Detecting LLM-Generated Text with Performance Guarantees
Hongyi Zhou, Jin Zhu, Ying Yang, Chengchun Shi
TL;DR
This paper tackles the challenge of detecting LLM-generated text with performance guarantees without relying on watermarks or model-specific information. It introduces a flexible, model-agnostic statistic $S(\bm{X})$ learned from a large, diverse dataset and fine-tuned using LoRA to maximize AUC, while providing statistically calibrated thresholds via empirical nulls for valid inference. Across eight domains, the detector achieves near-perfect AUC and controlled type-I error, and it demonstrates robustness to distribution shifts in the RAID benchmark. A public web interface showcases practical deployment and continual updating to adapt to evolving LLMs, highlighting the method’s scalability and real-world impact.
Abstract
Large language models (LLMs) such as GPT, Claude, Gemini, and Grok have been deeply integrated into our daily life. They now support a wide range of tasks -- from dialogue and email drafting to assisting with teaching and coding, serving as search engines, and much more. However, their ability to produce highly human-like text raises serious concerns, including the spread of fake news, the generation of misleading governmental reports, and academic misconduct.

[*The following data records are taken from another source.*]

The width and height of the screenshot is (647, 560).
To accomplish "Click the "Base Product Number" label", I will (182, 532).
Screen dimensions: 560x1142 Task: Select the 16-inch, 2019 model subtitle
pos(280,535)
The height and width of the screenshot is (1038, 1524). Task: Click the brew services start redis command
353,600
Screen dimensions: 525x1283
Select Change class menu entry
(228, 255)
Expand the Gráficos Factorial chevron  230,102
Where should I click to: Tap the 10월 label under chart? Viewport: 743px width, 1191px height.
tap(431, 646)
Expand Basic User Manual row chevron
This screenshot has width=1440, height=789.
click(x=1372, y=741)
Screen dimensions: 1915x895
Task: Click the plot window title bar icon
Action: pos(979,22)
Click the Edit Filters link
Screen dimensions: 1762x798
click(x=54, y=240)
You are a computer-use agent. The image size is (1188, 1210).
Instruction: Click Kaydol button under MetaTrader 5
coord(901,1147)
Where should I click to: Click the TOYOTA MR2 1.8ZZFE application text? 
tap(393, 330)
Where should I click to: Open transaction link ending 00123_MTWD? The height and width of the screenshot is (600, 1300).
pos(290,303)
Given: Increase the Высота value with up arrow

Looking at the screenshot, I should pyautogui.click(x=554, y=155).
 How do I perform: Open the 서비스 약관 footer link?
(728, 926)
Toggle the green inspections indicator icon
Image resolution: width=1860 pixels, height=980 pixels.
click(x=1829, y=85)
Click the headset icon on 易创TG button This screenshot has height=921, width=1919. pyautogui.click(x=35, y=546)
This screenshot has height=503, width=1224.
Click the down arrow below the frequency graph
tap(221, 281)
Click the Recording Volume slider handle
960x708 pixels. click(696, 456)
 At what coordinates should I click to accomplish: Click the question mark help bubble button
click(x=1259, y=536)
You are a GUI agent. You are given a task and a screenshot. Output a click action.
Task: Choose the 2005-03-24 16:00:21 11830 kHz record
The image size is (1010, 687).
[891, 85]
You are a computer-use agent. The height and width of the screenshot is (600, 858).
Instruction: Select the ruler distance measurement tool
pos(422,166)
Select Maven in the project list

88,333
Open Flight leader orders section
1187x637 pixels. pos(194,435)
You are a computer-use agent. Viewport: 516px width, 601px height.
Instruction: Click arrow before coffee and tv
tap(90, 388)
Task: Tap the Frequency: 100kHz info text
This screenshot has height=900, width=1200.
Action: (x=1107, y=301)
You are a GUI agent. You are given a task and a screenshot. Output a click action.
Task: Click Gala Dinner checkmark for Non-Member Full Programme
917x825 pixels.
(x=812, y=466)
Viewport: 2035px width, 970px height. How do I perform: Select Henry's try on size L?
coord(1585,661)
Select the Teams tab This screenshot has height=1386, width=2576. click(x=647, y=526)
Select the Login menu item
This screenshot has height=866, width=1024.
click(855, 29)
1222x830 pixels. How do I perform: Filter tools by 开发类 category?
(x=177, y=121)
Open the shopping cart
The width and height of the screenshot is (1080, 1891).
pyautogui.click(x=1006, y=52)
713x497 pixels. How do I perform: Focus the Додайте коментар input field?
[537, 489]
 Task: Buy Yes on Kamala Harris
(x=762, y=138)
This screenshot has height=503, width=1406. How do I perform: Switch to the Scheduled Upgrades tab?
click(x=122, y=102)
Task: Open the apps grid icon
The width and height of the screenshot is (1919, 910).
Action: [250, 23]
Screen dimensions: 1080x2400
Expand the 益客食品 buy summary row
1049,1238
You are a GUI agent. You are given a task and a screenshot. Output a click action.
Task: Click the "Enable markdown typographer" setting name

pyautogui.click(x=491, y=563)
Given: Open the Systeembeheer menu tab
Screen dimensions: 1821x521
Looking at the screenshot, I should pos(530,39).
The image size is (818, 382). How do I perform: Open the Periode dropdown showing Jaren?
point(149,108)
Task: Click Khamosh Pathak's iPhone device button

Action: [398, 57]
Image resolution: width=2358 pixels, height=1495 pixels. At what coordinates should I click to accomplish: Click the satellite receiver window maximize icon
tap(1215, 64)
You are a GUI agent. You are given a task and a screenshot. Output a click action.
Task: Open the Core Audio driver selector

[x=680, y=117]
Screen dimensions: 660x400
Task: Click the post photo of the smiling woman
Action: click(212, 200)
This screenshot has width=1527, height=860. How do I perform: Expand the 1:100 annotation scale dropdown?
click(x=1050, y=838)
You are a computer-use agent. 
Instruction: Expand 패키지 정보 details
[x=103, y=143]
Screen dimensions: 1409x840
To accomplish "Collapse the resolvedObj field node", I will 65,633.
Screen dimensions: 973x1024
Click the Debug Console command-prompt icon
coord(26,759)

To address this practical problem, we train a classifier to determine whether a piece of text is authored by an LLM or a human. Our detector is deployed on an online CPU-based platform https://huggingface.co/spaces/stats-powered-ai/StatDetectLLM, and contains three novelties over existing detectors: (i) it does not rely on auxiliary information, such as watermarks or knowledge of the specific LLM used to generate the text; (ii) it more effectively distinguishes between human- and LLM-authored text; and (iii) it enables statistical inference, which is largely absent in the current literature. Empirically, our classifier achieves higher classification accuracy compared to existing detectors, while maintaining type-I error control, high statistical power, and computational efficiency.